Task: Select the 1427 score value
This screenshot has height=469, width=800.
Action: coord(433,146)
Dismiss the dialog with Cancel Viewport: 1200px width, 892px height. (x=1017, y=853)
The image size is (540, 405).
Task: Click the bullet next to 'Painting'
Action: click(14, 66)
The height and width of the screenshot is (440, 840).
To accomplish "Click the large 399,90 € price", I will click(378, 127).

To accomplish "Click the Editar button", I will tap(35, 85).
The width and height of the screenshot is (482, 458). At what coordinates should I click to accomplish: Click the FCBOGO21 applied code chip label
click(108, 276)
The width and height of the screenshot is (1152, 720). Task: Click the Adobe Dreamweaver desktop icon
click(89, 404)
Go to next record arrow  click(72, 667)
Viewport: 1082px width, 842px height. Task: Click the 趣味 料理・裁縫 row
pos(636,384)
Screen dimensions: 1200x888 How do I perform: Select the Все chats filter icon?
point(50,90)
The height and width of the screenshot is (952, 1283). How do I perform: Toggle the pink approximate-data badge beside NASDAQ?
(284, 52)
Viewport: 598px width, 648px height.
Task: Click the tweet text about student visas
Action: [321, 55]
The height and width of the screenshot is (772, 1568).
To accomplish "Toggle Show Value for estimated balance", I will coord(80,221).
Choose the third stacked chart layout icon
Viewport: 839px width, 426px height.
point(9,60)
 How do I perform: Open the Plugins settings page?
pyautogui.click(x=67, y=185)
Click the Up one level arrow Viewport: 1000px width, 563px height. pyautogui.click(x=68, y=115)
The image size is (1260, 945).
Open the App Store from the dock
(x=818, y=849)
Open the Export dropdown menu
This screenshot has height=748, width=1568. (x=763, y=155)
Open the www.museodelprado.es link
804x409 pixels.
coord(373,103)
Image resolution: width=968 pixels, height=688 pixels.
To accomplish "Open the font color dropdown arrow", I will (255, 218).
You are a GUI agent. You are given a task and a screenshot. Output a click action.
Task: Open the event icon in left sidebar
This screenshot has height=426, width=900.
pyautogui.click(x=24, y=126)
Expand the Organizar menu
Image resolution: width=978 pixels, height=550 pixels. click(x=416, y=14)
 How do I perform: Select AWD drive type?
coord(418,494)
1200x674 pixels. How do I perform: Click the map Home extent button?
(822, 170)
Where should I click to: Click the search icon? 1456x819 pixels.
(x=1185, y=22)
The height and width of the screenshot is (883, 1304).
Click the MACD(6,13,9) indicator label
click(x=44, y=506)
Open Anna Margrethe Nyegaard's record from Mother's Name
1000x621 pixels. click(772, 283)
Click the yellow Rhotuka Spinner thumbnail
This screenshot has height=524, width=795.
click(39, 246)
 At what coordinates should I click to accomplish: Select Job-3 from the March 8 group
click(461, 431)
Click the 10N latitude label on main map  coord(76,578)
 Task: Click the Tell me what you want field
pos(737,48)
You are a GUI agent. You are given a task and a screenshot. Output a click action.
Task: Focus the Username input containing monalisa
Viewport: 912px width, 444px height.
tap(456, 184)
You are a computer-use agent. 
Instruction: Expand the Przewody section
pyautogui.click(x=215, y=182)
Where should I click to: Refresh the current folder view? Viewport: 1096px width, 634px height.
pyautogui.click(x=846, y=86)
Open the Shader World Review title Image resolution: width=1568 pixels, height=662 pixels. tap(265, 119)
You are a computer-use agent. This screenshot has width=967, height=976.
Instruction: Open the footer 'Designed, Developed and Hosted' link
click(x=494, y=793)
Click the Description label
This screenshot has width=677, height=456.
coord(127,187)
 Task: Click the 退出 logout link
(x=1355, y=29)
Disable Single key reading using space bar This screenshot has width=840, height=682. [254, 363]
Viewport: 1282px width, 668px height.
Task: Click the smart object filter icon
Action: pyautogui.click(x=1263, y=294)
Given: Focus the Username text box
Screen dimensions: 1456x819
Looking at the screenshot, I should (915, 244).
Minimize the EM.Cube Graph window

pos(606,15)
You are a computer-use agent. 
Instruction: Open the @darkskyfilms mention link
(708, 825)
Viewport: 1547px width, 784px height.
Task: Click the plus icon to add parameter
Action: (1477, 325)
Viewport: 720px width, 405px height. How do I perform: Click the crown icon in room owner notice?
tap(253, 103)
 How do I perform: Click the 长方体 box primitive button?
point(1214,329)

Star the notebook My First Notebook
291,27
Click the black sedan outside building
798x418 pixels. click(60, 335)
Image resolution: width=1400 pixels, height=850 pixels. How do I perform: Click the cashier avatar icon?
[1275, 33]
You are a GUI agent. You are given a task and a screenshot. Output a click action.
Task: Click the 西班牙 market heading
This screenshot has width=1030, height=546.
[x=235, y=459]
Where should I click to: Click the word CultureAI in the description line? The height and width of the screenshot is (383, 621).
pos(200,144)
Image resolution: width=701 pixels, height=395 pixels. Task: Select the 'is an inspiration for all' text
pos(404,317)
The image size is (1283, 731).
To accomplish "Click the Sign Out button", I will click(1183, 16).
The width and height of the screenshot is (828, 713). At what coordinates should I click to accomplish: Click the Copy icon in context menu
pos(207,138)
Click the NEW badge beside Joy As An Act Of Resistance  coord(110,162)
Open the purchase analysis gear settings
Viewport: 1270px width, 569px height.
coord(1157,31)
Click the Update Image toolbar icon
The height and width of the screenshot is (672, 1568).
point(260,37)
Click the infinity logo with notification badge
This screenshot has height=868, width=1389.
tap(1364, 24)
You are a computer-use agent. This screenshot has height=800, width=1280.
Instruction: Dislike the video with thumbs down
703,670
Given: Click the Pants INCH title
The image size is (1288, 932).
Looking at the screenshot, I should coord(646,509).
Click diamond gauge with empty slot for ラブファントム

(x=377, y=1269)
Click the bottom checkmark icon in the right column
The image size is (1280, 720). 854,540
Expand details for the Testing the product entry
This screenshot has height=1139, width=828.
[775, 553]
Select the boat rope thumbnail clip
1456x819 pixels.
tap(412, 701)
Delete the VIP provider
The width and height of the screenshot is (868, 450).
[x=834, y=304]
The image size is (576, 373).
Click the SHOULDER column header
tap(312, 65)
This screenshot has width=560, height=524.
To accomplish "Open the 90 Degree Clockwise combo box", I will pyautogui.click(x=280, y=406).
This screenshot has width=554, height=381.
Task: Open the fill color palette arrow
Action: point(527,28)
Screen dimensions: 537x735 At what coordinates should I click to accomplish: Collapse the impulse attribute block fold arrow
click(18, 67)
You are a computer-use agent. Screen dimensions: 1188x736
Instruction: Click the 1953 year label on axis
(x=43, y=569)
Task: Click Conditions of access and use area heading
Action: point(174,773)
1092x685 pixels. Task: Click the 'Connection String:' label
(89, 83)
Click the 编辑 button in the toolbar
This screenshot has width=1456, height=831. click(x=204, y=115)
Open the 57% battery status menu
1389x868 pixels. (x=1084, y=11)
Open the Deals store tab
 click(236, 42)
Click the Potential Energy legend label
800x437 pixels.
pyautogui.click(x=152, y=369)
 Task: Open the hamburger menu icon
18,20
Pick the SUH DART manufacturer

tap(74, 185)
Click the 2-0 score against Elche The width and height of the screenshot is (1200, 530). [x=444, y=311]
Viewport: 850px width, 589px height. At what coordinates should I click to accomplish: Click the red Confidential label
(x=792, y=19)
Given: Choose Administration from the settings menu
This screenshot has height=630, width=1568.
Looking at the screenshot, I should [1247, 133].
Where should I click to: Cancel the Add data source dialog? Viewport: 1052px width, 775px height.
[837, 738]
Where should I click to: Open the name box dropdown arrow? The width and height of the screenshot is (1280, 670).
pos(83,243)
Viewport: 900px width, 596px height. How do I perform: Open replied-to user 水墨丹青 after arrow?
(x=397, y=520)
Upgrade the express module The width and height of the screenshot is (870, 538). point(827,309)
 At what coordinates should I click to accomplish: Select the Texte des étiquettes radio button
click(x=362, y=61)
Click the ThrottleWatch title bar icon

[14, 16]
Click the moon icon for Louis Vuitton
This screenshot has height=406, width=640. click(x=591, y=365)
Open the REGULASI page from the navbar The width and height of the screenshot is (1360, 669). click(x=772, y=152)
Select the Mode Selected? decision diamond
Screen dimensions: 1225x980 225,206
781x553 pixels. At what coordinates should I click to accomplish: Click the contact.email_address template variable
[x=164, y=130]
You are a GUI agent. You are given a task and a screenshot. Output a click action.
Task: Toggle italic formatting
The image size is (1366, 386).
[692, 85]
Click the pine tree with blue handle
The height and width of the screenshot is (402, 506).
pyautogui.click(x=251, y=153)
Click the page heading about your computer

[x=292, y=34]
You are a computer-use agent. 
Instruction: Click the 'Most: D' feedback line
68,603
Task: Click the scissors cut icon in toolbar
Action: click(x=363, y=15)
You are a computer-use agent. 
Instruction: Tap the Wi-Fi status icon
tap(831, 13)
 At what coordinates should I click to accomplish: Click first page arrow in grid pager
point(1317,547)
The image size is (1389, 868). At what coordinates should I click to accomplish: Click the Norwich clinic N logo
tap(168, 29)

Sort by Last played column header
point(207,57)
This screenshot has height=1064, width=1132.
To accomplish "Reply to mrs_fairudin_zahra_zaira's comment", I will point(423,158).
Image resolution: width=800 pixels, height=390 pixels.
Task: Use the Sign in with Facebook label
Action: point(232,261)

◆ ◆ ◆ ◆ ◆ ◆ ◆

▶ [ASSIGNMENT] Copy each line of the listing in which the word "Focus" can be found.

▶ [SOLUTION TO THE PROBLEM]
Task: Focus the Username input containing monalisa
Given: Focus the Username text box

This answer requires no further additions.